• **GOAL OF THE EXERCISE**
Using the data below, return the stretch from the line that contains "has width=1568, height=766." through the line that contains "Given: Click the word", both included, exactly as it stands and nothing beyond it.

• **Source data**
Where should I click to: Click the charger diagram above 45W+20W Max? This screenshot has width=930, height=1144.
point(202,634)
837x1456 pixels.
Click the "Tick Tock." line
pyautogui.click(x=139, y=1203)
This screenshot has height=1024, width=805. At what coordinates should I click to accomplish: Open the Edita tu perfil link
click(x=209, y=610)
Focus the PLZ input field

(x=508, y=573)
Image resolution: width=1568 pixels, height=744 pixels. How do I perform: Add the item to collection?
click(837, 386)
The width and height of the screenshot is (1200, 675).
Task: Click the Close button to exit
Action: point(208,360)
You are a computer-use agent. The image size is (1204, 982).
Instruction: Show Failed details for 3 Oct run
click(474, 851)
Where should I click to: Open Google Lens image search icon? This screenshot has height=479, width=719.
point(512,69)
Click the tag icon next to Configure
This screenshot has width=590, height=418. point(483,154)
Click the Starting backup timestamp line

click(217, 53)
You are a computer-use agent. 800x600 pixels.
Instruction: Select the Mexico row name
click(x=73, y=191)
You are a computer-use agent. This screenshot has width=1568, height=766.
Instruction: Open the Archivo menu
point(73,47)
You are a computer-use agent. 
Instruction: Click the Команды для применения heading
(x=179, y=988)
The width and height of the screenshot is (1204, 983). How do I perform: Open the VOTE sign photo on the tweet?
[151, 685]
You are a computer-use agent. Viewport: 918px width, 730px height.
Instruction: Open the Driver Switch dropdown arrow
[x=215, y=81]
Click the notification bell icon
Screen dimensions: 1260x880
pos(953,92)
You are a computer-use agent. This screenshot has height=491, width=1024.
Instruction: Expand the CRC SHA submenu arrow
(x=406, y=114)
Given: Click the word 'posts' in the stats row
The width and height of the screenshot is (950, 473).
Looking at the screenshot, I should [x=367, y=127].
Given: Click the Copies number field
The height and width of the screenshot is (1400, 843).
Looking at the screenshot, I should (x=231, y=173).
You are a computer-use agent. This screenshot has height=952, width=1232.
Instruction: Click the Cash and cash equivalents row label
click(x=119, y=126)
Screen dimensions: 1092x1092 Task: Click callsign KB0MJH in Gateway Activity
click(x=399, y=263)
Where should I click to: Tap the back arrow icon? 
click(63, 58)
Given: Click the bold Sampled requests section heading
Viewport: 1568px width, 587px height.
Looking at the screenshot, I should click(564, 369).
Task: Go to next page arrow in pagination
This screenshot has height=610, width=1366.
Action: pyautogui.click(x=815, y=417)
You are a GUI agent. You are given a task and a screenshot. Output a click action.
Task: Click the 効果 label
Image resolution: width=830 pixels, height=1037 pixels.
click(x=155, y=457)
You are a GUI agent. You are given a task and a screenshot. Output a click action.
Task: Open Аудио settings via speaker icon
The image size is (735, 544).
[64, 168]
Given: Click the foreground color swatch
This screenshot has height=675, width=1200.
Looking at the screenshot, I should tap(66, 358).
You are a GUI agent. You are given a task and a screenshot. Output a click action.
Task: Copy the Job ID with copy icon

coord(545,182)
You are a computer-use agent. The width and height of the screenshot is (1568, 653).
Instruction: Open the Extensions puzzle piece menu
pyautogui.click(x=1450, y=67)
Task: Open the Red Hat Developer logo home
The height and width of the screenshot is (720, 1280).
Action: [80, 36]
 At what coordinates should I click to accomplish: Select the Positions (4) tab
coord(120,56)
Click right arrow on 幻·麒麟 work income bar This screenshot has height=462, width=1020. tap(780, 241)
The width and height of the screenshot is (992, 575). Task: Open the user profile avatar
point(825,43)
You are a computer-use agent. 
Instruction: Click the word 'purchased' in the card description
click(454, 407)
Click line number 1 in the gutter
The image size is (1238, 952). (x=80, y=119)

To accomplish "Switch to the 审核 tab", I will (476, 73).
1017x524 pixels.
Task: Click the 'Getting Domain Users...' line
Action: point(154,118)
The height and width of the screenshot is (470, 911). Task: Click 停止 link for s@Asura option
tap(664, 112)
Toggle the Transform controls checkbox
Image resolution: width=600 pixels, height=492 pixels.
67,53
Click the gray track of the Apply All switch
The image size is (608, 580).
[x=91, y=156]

• **SOLVED EXERCISE**
You are a computer-use agent. This screenshot has width=1568, height=766.
Instruction: Open the Archivo menu
point(73,47)
You are a computer-use agent. 
Instruction: Click the Команды для применения heading
(x=179, y=988)
The width and height of the screenshot is (1204, 983). How do I perform: Open the VOTE sign photo on the tweet?
[151, 685]
You are a computer-use agent. Viewport: 918px width, 730px height.
Instruction: Open the Driver Switch dropdown arrow
[x=215, y=81]
Click the notification bell icon
Screen dimensions: 1260x880
pos(953,92)
You are a computer-use agent. This screenshot has height=491, width=1024.
Instruction: Expand the CRC SHA submenu arrow
(x=406, y=114)
Given: Click the word 'posts' in the stats row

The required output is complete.